• Aufgabe
Ändere den Textausschnitt über Heparine und die PTT, indem du „Feedbackschleife“ durch „Rückkopplungsschleife“ ersetzt. Gib dazu den Abschnitt neu wieder, beginnend bei den Worten „Da bei diesem“ und endend nach „ein normaler PTT-Wert.“.

• Textausschnitt
Bei niedermolekularen Heparinen findet keine aktive Thrombin-in-aktivierung statt, sondern die Thrombin-aktivierung bleibt durch den inaktivierten Faktor-Xa lediglich aus. Das noch inaktive Prothrombin liegt aber noch im zu untersuchenden Plasma vor (ein wesentlicher Unterschied zu hochmolekularen Heparinen, die im UFH-ATIII-Komplex aktiv Thrombin hemmen)!

Da bei diesem Test aber auch Substrate wie Kalzium und
partielles Thromboplastin hinzugegeben wird, könnte die Faktor-II-Aktivierung auf diesem Wege stattfinden. Durch eine positive Feedbackschleife könnte es dann die eigene Aktivierung fördern, z.B. über Faktor V.

Die Faktor-Xa-Inaktivierung durch NMH könnte also durch diese Feedbackschleife maskiert werden und es resultiert ein normaler PTT-Wert.

Da bei hochmolekularen Heparinen bevorzugt aktiviertes Thrombin gehemmt wird, kann diese Schleife nicht ablaufen und es resultiert eine verlängerte PTT.

Ich hoffe, dass dieser Gedankengang nicht völlig falsch ist, aber ein anderer Weg erscheint mir nicht ausreichend plausibel.

Rico
28.12.2010, 02:50
... erklärt aber auch nicht vollständig, warum die PTT lange Zeit normal bleibt. Die PTT beurteilt die gemeinsame Endstrecke und den intrinsischen Weg und nicht die Affinität des jeweiligen Heparins zum jeweiligen Faktor. Wie du geschrieben hast, haben UFH (hochmolekulare Heparine) ja eine hohe Affinität zu Faktor II, aber auch hier werden nicht alle Faktor-II-Moleküle geblockt. Genau, würden alle geblockt sein, wäre das Blut ungerinnbar und wir hätten eine PTT >160 Sekunden, aber man blockiert ja im therapeutischen Bereich nur einen Teil, sodass die PTT zwar verlängert wird, weil nicht mehr ausreichend aktivierbarer Faktor II für eine normale Gerinnung da ist, aber trotzdem noch genug, dass es irgendwann zur Gerinnung kommt - bloß halt später, deshalb der Anstieg der PTT.

Gespeicherte Daten:

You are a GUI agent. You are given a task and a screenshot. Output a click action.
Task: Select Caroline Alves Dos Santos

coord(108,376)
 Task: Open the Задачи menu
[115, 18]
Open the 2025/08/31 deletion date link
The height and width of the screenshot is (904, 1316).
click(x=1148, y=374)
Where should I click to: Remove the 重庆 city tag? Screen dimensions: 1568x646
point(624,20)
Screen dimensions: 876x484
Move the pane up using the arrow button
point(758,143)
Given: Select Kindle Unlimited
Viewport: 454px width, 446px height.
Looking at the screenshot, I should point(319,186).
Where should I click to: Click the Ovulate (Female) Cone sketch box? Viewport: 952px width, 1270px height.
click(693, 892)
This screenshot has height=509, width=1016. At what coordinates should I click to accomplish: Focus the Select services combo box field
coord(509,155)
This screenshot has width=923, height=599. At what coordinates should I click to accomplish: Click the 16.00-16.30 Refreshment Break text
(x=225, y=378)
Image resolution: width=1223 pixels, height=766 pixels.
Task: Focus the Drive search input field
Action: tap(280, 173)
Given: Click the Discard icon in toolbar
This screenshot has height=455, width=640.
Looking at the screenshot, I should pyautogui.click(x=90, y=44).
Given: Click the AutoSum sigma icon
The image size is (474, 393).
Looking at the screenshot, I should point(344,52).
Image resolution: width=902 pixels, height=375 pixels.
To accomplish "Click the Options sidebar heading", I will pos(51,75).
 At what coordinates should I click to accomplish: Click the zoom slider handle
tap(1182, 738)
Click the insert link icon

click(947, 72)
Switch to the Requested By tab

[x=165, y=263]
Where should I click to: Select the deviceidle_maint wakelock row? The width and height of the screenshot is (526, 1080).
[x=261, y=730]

• Antwort
Da bei diesem Test aber auch Substrate wie Kalzium und
partielles Thromboplastin hinzugegeben wird, könnte die Faktor-II-Aktivierung auf diesem Wege stattfinden. Durch eine positive Rückkopplungsschleife könnte es dann die eigene Aktivierung fördern, z.B. über Faktor V.

Die Faktor-Xa-Inaktivierung durch NMH könnte also durch diese Rückkopplungsschleife maskiert werden und es resultiert ein normaler PTT-Wert.